Perhaps only Central Park might offer relief with its trees and lawns, which hold onto moisture and divert part of the heat into energy for evaporating that moisture. By contrast, rain that falls on New York pavement runs off into the gutters and sewers.
"Water acts as the air conditioner of the planet," Trenberth explained.
Manhattan's heat island effect may also lead to so-called split storms, such as those this summer that drenched some Long Island communities and left other villages untouched. The city essentially acts as a barrier to storm fronts that create concentrated storms in scattered areas.
More heat to come
Frazzled New Yorkers can expect such heat waves to become more frequent and intense because of climate change warming the northeastern United States, Gonzalez noted. Manhattan's urban heat island effect will also become magnified as new buildings go up.

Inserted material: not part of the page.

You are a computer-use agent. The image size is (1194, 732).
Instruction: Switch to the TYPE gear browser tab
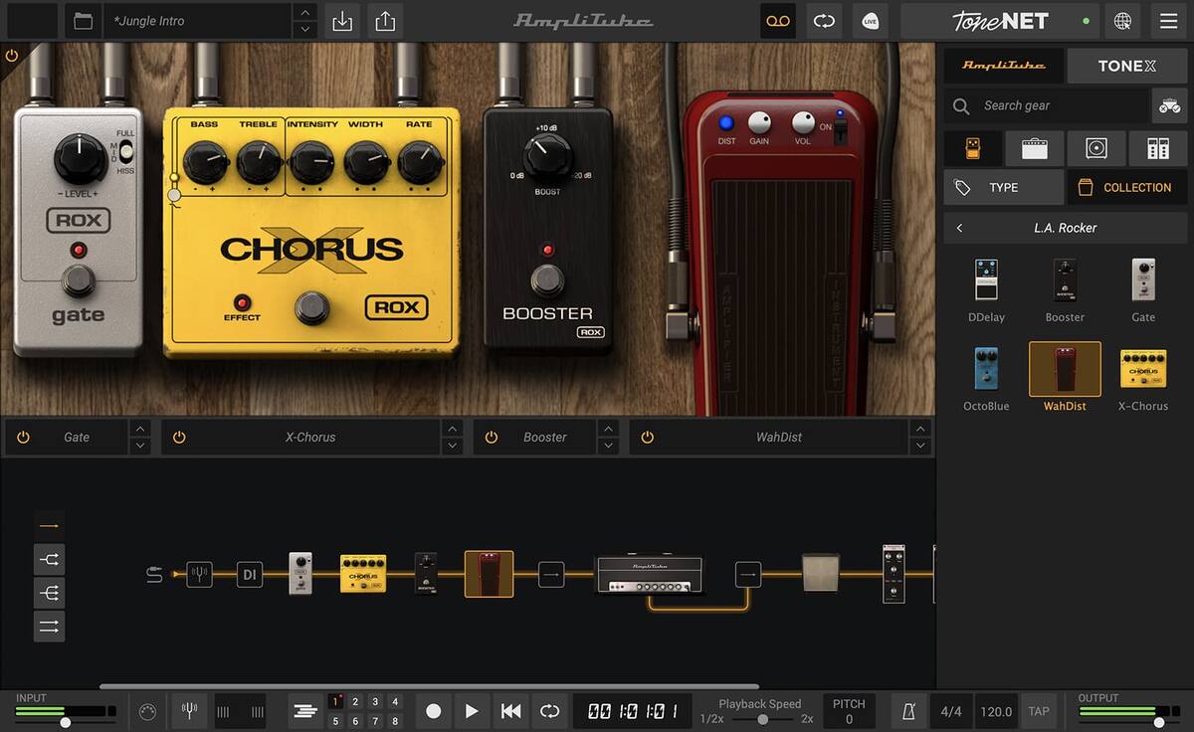pos(1003,187)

"To mitigate these effects, landlords and policymakers should strive [for] greening the cities with urban parks and vegetated roofs, and motivate construction and retrofits that are thermally light and reflective to the sun when possible," Gonzalez said.

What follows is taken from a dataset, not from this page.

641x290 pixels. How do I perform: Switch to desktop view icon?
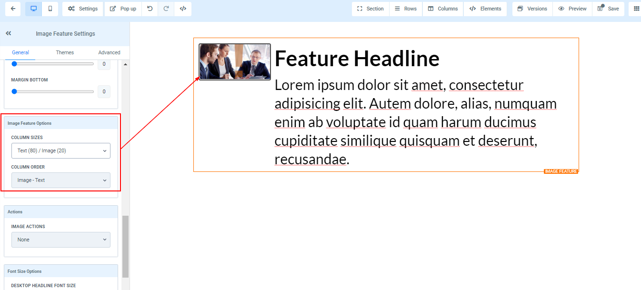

Aerosols, or fine particulates of solids and liquids, may also play havoc with the severity and frequency of storms. Urban areas such as Manhattan typically produce many such aerosols.
In the long run, Gonzalez and his colleagues plan to see how an expanding city affects its regional climate. The researchers rely upon the City College's New York City Meteorological Network, which includes several hundred ground-based sensors and roof-monitoring stations that collect temperature information.
"In the case of New York City, I'd expect that all the air conditioners and such churning away would easily be 20 to 40 times greater than the global greenhouse effect [for heating up the city]," Trenberth said.
Still, Trenberth cautioned that the exploding population of urban dwellers worldwide could lead the urban heat island effect to have a bigger global impact in the future.